Kirchengeschichte: Neuzeit

Autor/Hrsg.:

Crystall, Andreas

Titel/Untertitel:

Gustav Frenssen. Sein Weg vom Kulturprotestantismus zum Nationalsozialismus.

Verlag:

Gütersloh: Kaiser/Gütersloher Verlagshaus 2002. 519 S. gr.8 = Religiöse Kulturen der Moderne, 10. Geb. Euro 69,00. ISBN 3-579-02609-7.

Rezensent:

Michael Basse

Gustav Frenssen (1863-1945) war einer der meistgelesenen Schriftsteller seiner Zeit, dessen Verknüpfung religiöser und weltanschaulicher Vorstellungen sowohl in ihrer Entstehungs- als auch ihrer Wirkungsgeschichte von großem kirchengeschichtlichen Interesse ist. Die vorliegende Arbeit, eine Dissertation an der Kieler Theologischen Fakultät, liefert eine umfassende und sehr lesenswerte Biographie Frenssens, die dessen Entwicklung vom Kulturprotestantismus zum Nationalsozialismus erhellt.

In einem ersten Abschnitt wird zunächst der Werdegang "vom evangelischen Pastor zum völkisch-religiösen Schriftsteller" bis 1906 nachgezeichnet (37-268). Hier ist es vor allem die Prägung durch die liberale Theologie der "Christlichen Welt", mit der es Frenssen gelingt, seine Orientierungslosigkeit und "Predigtnot" (64) zu Beginn seiner Tätigkeit als Pfarrer in einem von allgemeinen Entkirchlichungstendenzen bestimmten Umfeld zu überwinden. Einen besonderen Akzent in seiner eklektischen Rezeption einer ethisch reduzierten Reich-Gottes-Theologie bildete die Anknüpfung an die zeitgenössischen "Germanisierungstendenzen" (83). Mit dem Roman "Die drei Getreuen" vollzog Frenssen 1898 eine "massive Ideologisierung des Heimatbegriffs" (112). 1899 bis 1902 erschien die dreibändige Sammlung von "Dorfpredigten", die ein unerwarteter literarischer Erfolg wurden und auch in der praktisch-theologischen Wissenschaft Anerkennung fanden, zumal sie für das homiletische Reformprogramm dieser Zeit zum Musterbeispiel moderner Predigt wurden, die in Wirklichkeit einer "antimodernistischen Grundstimmung" (150) Rechnung trug. Zielte Frenssen mit seiner Predigtsammlung in erster Linie auf die kirchlichen Außenseiter im ländlichen Milieu ab, so dienten dem eine "unkonventionelle Predigtsprache" (130) und eine soteriologisch reduzierte "Leben-Jesu-Theologie", die in Jesus vor allem den "Begründer sozialer Fürsorge" (131) sah und daraus die allgemeine Forderung tatkräftiger, mehr noch heldenhafter Weltgestaltung im nationalsozialen Geiste Naumanns und im Dienste des Kulturfortschritts ableitete.

→ **GEGEBENE DATEN**

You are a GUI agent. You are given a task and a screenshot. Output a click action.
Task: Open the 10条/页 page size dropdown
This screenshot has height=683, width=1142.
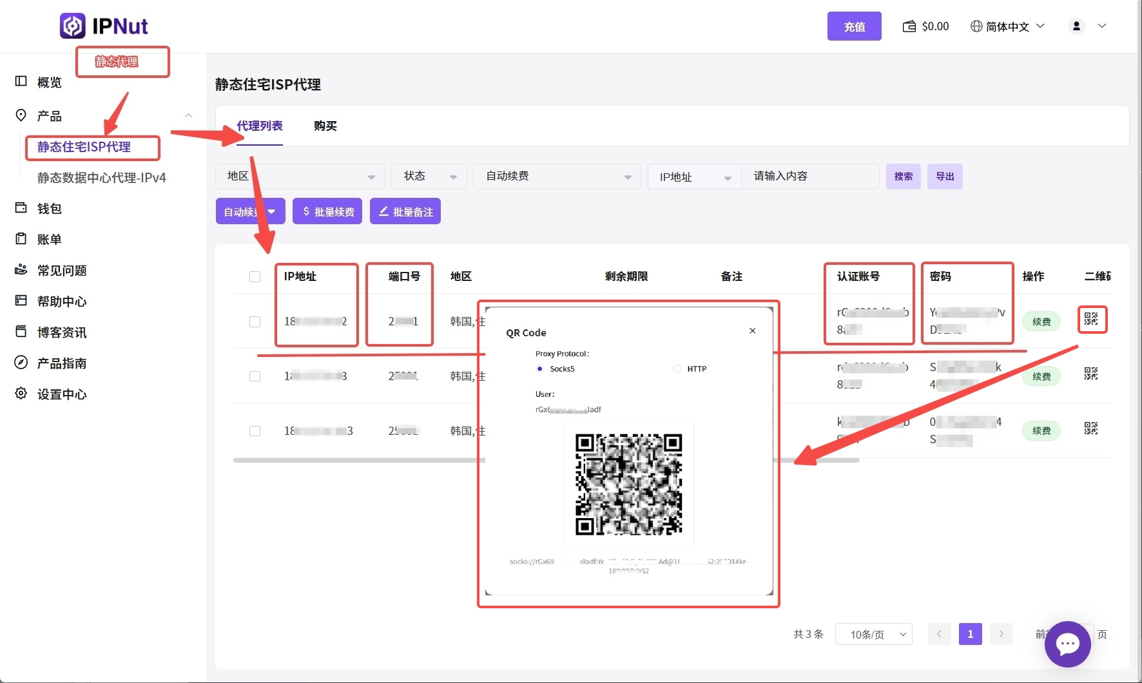[x=873, y=635]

→ **AUFGABEN**
(1) In welchem Jahr vollzog Frenssen laut der Rezension mit dem Roman „Die drei Getreuen“ eine „massive Ideologisierung des Heimatbegriffs“?
(2) Schreiben Sie aus der Rezension die Passage von „Gustav Frenssen. Sein“ bis einschließlich „zum Nationalsozialismus erhellt.“ wortgetreu ab.

→ **LÖSUNGEN**
(1) 1898

(2)
Gustav Frenssen. Sein Weg vom Kulturprotestantismus zum Nationalsozialismus.

Verlag:

Gütersloh: Kaiser/Gütersloher Verlagshaus 2002. 519 S. gr.8 = Religiöse Kulturen der Moderne, 10. Geb. Euro 69,00. ISBN 3-579-02609-7.

Rezensent:

Michael Basse

Gustav Frenssen (1863-1945) war einer der meistgelesenen Schriftsteller seiner Zeit, dessen Verknüpfung religiöser und weltanschaulicher Vorstellungen sowohl in ihrer Entstehungs- als auch ihrer Wirkungsgeschichte von großem kirchengeschichtlichen Interesse ist. Die vorliegende Arbeit, eine Dissertation an der Kieler Theologischen Fakultät, liefert eine umfassende und sehr lesenswerte Biographie Frenssens, die dessen Entwicklung vom Kulturprotestantismus zum Nationalsozialismus erhellt.